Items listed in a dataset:

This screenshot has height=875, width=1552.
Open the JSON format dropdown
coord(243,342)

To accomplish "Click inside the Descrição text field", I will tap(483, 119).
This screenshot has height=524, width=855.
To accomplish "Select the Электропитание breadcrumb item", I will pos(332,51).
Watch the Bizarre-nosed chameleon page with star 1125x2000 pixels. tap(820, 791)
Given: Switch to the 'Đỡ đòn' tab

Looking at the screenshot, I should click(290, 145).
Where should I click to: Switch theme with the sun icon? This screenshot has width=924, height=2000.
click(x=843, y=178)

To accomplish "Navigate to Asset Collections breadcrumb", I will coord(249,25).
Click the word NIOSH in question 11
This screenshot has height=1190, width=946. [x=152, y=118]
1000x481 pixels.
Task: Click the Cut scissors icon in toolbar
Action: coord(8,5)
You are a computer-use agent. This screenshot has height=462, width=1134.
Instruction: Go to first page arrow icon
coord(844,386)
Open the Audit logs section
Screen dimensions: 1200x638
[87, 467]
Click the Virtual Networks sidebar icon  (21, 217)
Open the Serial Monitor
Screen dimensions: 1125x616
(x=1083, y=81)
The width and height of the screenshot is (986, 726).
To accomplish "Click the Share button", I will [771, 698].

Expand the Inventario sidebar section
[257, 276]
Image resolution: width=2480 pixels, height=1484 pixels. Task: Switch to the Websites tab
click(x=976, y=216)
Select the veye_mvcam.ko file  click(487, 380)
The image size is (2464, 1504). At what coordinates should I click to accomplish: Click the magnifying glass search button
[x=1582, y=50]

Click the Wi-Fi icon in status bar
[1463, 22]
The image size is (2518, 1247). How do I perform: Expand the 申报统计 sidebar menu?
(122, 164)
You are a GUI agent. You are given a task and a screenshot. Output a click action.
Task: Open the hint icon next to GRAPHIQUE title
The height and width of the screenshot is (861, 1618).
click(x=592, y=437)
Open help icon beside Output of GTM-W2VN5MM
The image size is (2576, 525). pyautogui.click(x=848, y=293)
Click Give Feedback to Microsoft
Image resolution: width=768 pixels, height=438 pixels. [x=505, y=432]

Directive> Please rewrite the lines from the line containing "This screenshot has height=524, width=855." up to and including the line containing "[x=1582, y=50]", replacing "sidebar" with "side panel" and changing nothing else.

Exercise output>
This screenshot has height=524, width=855.
To accomplish "Select the Электропитание breadcrumb item", I will pos(332,51).
Watch the Bizarre-nosed chameleon page with star 1125x2000 pixels. tap(820, 791)
Given: Switch to the 'Đỡ đòn' tab

Looking at the screenshot, I should click(290, 145).
Where should I click to: Switch theme with the sun icon? This screenshot has width=924, height=2000.
click(x=843, y=178)

To accomplish "Navigate to Asset Collections breadcrumb", I will coord(249,25).
Click the word NIOSH in question 11
This screenshot has height=1190, width=946. [x=152, y=118]
1000x481 pixels.
Task: Click the Cut scissors icon in toolbar
Action: coord(8,5)
You are a computer-use agent. This screenshot has height=462, width=1134.
Instruction: Go to first page arrow icon
coord(844,386)
Open the Audit logs section
Screen dimensions: 1200x638
[87, 467]
Click the Virtual Networks side panel icon  (21, 217)
Open the Serial Monitor
Screen dimensions: 1125x616
(x=1083, y=81)
The width and height of the screenshot is (986, 726).
To accomplish "Click the Share button", I will [771, 698].

Expand the Inventario side panel section
[257, 276]
Image resolution: width=2480 pixels, height=1484 pixels. Task: Switch to the Websites tab
click(x=976, y=216)
Select the veye_mvcam.ko file  click(487, 380)
The image size is (2464, 1504). At what coordinates should I click to accomplish: Click the magnifying glass search button
[x=1582, y=50]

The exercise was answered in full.